In a new research study, City Biomedical Imaging academic, Dr Constantino Carlos Reyes Aldasoro, categorises and examines four different types of model related to cancerous tumours.
By Mr John Stevenson (Senior Communications Officer), Published
The term model is employed quite widely in science and technology.
Researchers in disciplines such as biology, computing, engineering and mathematics each have their own understanding and meaning of what a model is meant to be.
In a timely paper published in the journal Cancers, City, University of London Biomedical Imaging academic, Dr Constantino Carlos Reyes Aldasoro, reviews the use of the word model as it relates to cancer research and the specific area of the microenvironment surrounding a cancer tumour.
He then groups different definitions of model into four categories: model organisms, in vitro models, mathematical models and computational models, and explores what is meant in each case, looking at the advantages and disadvantages of the different models presented.
Next, Dr Reyes Aldasoro carries out a quantitative investigation of the scientific publications listed in the database of the United States National Library of Medicine by counting the frequency in the use of these terms, as well as the components of the microenvironments and the organs modelled with these techniques.
In his conclusion, Dr Reyes Aldasoro makes the point that while ‘model organism’ has been the most common setting for investigations of the tumour environment, there has been a marginal decrease in the numbers of this description in recent years as tracked by PubMed.
In his analysis over the past two years, in vitro models have also shown a slowdown.
However, he makes the case that “the number of entries using mathematical models grew steadily and are now as common as the number of entries for in vivo models.
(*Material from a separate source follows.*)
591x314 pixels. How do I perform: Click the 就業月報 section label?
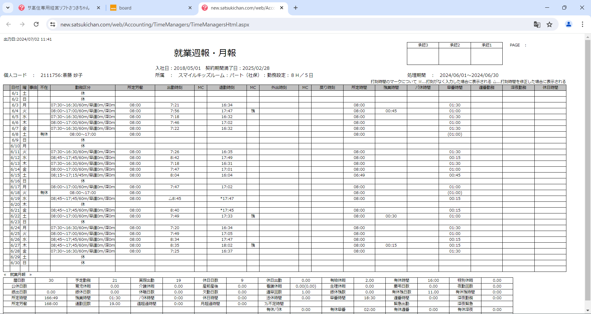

The use of computational models also grew, especially agent-based models and convolutional neural networks. It will be interesting to see how these trends continue in the near future”.
Dr Reyes Aldasoro goes on to observe that “the basic idea behind the models here described is that these constitute a simplified, idealised and more accessible representation of something more complex and hard to observe, in this case the tumour microenvironment.”
“While it should always be well understood that no model is a perfect representation of reality, a good model should capture some essential characteristics of the microenvironment and permit successful experimentation from which observations can be translated to patient treatment or care. It should always be considered that not everyone understands models in the same way; thus, it is important to make an effort to use these terms in ways that avoid confusion, if possible. For instance, when talking about deep learning, the term “architecture” could be used instead of model”.
Dr Reyes Aldasoro suggests that adding the word ‘organism’ in cases of animal models might also be of assistance, for example: ‘the mouse has become the favourite mammalian model organism’. Similarly, in mathematical cases, the specification of a risk model or a mechanistic-model and not just a model would improve clarity.
Biologically and clinically, there are still many unanswered questions related to the tumour microenvironment and all its components. Interdisciplinary research related to the microenvironment is growing, and as such, a single study may include, say, in vitro models that are then processed with deep-learning models or histopathology slides that are analysed with machine-learning models that then feed a prognostic model of survival. Therefore, a clear understanding of what is meant each time that the word ‘model’ appears in a paper is necessary, and researchers from all sides of the spectrum should bear in mind that not everyone understands the same meaning from ‘model’.